Montanucci is the historic centre’s social locus, serving oven-warm pastries, fresh flans, perfectly brewed blends, and light lunches to locals and visitors alike.

Local bars

If it’s classy cocktails and live music you’re after, Febo sets the tone just right down Via Gualverio Michelangeli. And Bottega Vera, a few steps from the hotel, has been pouring refined wines since 1938.

Reviews

Photos Palazzo Petrvs reviews

Anonymous review

Every hotel featured is visited personally by members of our team, given the Smith seal of approval, and then anonymously reviewed. As soon as our reviewers have returned from this historic hotel in Umbria and unpacked their eye-catching ceramics and market mementos, a full account of their beguiling break will be with you. In the meantime, to whet your wanderlust, here's a quick peek inside Palazzo Petrvs in Orvieto…

A few steps from the Duomo, and down a small cobblestone alley that teems with ceramic-sellers, you’ll find Palazzo Petrvs – a 16th-century all-Italian abode that’s bringing the bliss to central Orvieto. Guests arrive by the red-accented reception room, where restored features and sweeping beamed ceilings set the tone for the nine rooms that rest behind time-worn, etched doorways.
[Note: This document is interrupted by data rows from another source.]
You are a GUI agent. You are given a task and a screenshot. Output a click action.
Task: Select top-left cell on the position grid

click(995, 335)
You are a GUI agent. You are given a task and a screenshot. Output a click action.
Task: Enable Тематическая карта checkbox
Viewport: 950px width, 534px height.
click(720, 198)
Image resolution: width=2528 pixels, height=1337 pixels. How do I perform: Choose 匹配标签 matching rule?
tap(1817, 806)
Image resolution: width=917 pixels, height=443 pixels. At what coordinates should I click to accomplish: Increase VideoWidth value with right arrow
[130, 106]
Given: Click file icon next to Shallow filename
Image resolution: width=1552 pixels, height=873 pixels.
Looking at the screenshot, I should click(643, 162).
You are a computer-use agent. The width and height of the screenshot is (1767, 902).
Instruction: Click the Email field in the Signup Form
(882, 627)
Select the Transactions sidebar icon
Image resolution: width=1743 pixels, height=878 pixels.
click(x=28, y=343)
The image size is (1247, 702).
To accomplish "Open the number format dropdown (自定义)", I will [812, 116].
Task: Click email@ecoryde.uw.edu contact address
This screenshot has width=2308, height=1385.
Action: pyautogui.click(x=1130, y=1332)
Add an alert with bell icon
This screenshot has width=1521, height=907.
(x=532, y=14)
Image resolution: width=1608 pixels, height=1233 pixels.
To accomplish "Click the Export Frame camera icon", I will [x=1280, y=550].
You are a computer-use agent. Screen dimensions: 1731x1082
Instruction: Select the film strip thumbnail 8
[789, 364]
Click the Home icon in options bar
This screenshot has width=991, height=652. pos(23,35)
Inside each, limewashed walls, striking striped fabrics and crittall panels add doses of modernity to otherwise historic interiors including tuff-stone walls cast from the city’s hillsides, and intricate paintings adorned into exposed beams. But masterful remodelling isn’t all the palazzo’s owners are skilled at, for they’ve assembled a stellar culinary team, whose modern takes on Umbrian classics are served among the saints at church-turned-restaurant Coro. So whether you’re sipping craft cocktails at the bar, or reclining in your history-steeped suite after a day exploring the city, you’ll find the blend of ancient and modern here expertly balanced.